1. Endothelial cell contraction After the binding of histamine, bradykinin and other inflammatory mediators to endothelial cell receptors, endothelial cell contraction can be rapidly induced, resulting in the formation of a gap of about 0.5 to 1.0 m wide between endothelial cells. Since these inflammatory mediators have a short half-life of only 15 to 30 minutes, this response is called an immediate transient response. This reaction only involves venules of 20 to 60 m caliber, while the arterioles and capillaries are not involved. Antihistamines can inhibit this reaction.
2. Direct endothelial injury: severe stimuli such as severe burns and pyogenic infections can directly cause endothelial cell damage, causing necrosis and shedding. Increased vascular permeability occurs rapidly and persists for several hours to several days at high levels until a thrombus forms in the damaged vessel. This process is called an immediate-sustained response. Microcirculatory vessels at the level of arterioles, capillaries, and venules can be affected.
Light and moderate thermal damage, X-ray and UV damage, and direct damage to endothelial cells caused by certain bacterial toxins occur later, often after 2 to 12 hours, but can last for hours to days, called late Delayed prolonged response. This reaction only involves the capillaries and venules.
3. Leukocyte-mediated endothelial damage: In the early stages of inflammation, leukocytes adhere to the wall and adhere to endothelial cells, causing activation of leukocytes, releasing active oxygen metabolites and proteolytic enzymes.

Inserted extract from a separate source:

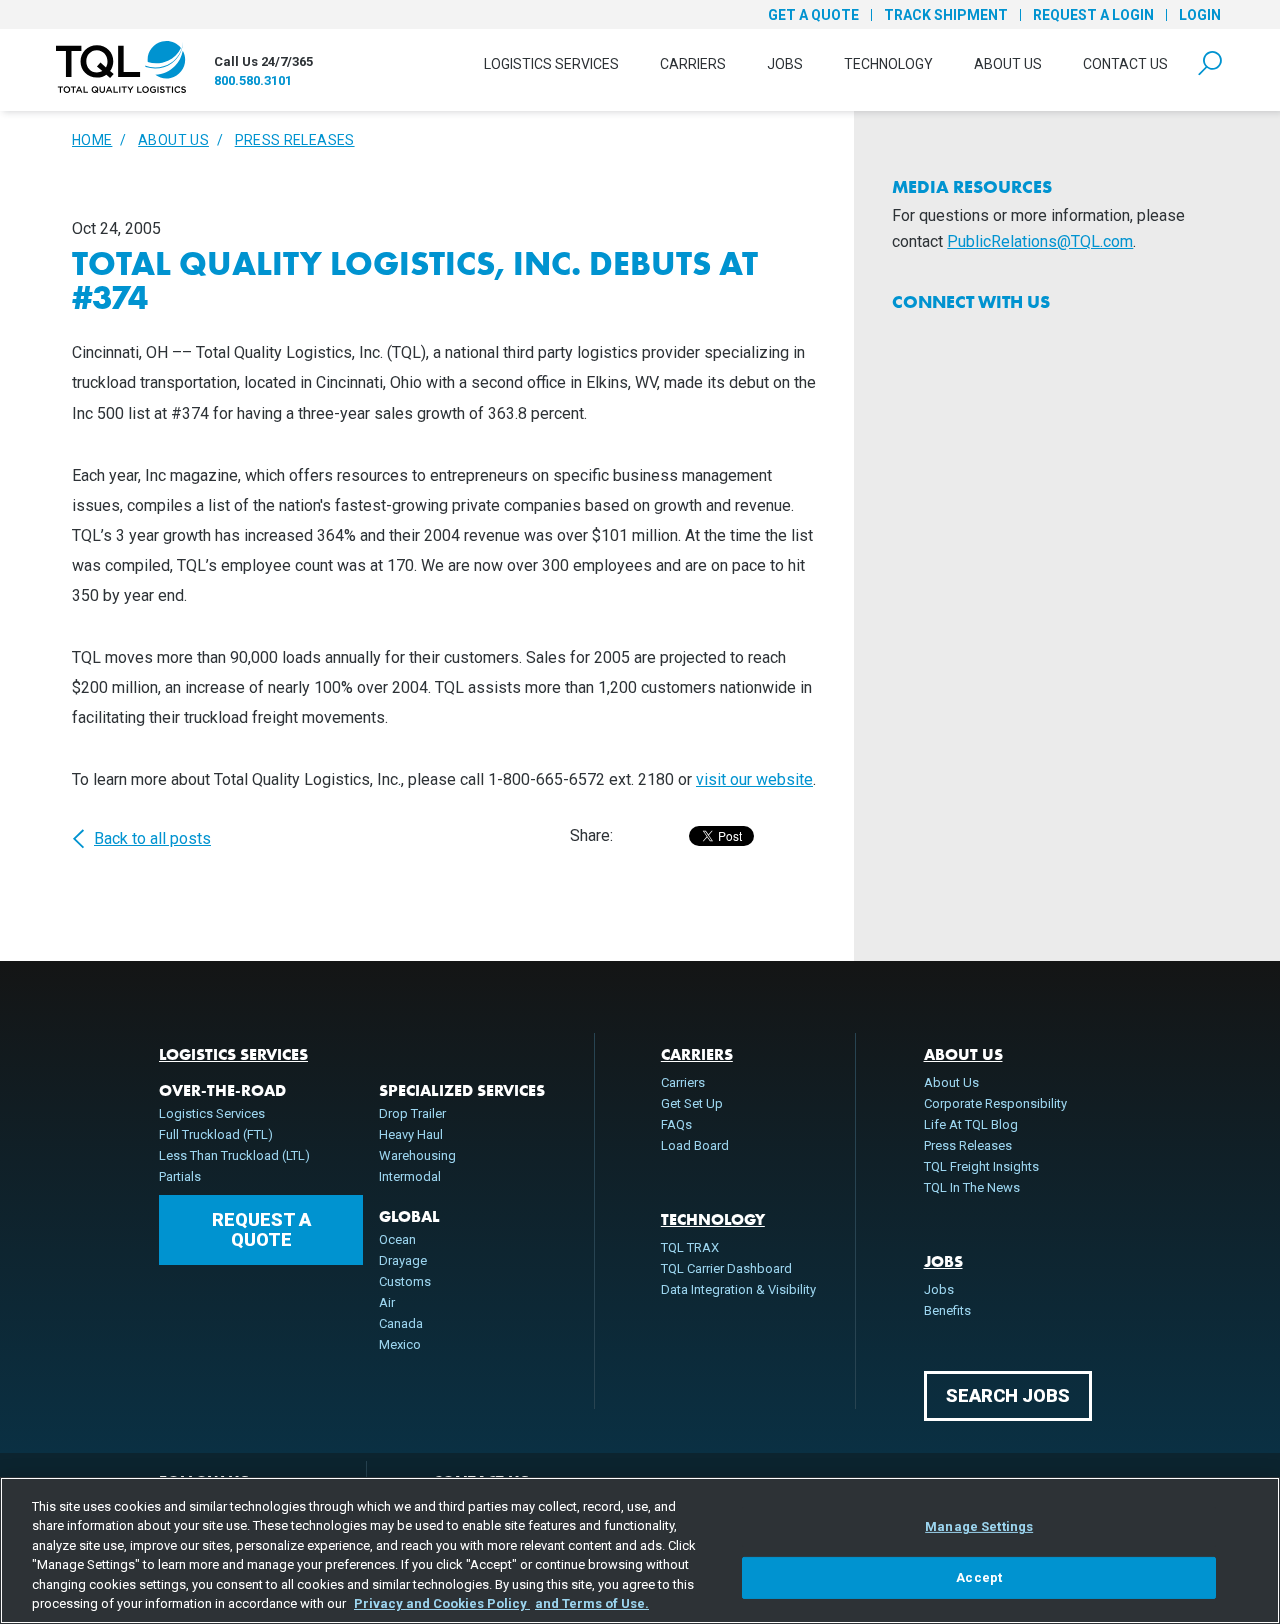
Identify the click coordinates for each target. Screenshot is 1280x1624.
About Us (1008, 64)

The latter can cause damage or shedding of endothelial cells and increase vascular permeability.
4. The high permeability of the new capillary wall The new capillary bud formed during the repair process, the endothelial cell junction development is immature, which can explain the liquid extravasation and edema in the re-inflammation.
Examine
an examination
Related inspection
Dynamic electrocardiogram (Holter monitoring) ECG
1 pleural effusion routine, biochemical, culture can determine the nature of the effusion, and found tuberculosis or other pathogenic bacteria.
2 tuberculin test and tuberculosis antibody positive for the diagnosis of tuberculous pleurisy.
3 blood routine examination white blood cell count can be normal or increased, ESR often accelerates.
Diagnosis
Differential diagnosis
Differential diagnosis of increased pleural capillary permeability:
Excessive exudate can affect organ function and oppress adjacent organs. For example, accumulation of exudate in the lung can affect ventilation function. Pericardial and pleural effusion can compress heart, lung, severe laryngeal edema can cause asphyxia, etc. Wait. If the cellulosic exudate is not completely absorbed, it will be mechanized. For example, in the lung, the lung meat may be caused to change in the serosal cavity, which may cause serosal adhesion or even serosal cavity atresia.
1 pleural effusion routine, biochemical, culture can determine the nature of the effusion, and found tuberculosis or other pathogenic bacteria.
2 tuberculin test and tuberculosis antibody positive for the diagnosis of tuberculous pleurisy.
3 blood routine examination white blood cell count can be normal or increased, ESR often accelerates.